My homeowner’s association filed a lawsuit in court for past dues. The suit is over the courts limits. The suit claims that I owe over $18,000. As far as I understand, the magistrate’s court can only oversee cases below $8,000. What should I do?

Asked on January 9, 2011 under Bankruptcy Law, Pennsylvania

Answers:

M.T.G., Member, New York Bar / FreeAdvice Contributing Attorney

Answered 10 years ago | Contributor

Yes, you have pin pointed an issue that will indeed get the matter dismissed by the court. In order for a court to be able to hear a case it has to have what is known as subject matter jurisdiction as well as obtain personal jurisdiction over the parties to the suit.  Some courts are indeed limited to hearing cases by a monetary amount.  If the amount being sought is over the monetary amount then the matter must go to the next highest court that can hear their case.  What you need to do is to answer and raise an affirmative defense that the court lacks the jurisdiction to hear the case because the amount being sued for is over the monetary amount permitted in this court.  Good luck.

SJZ, Member, New York Bar / FreeAdvice Contributing Attorney

Answered 10 years ago | Contributor

You need to respond to the lawsuit as if it is a real suit--which it is.
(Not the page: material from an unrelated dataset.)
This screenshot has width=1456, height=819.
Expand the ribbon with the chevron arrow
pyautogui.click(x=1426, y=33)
That's because one of two things could happen--either the association could voluntarily reduce or truncate their suit (the amount sued for, that is) to keep it under the magistrate court's threshold; or alternately, they could seek to either remove the case to a different court with a higher jurisdictional limit or simply refile in a new court. Therefore, given that at least $8k will be at stake, possibly $18k, you should get a lawyer to defend you...or, if you don't think there's a defense and/or can't pay this amount, you may wish to consult with a bankruptcy attorney about whether you could file bankruptcy to discharge and avoid paying this debt, or at least reduce the amount of it you'd have to pay.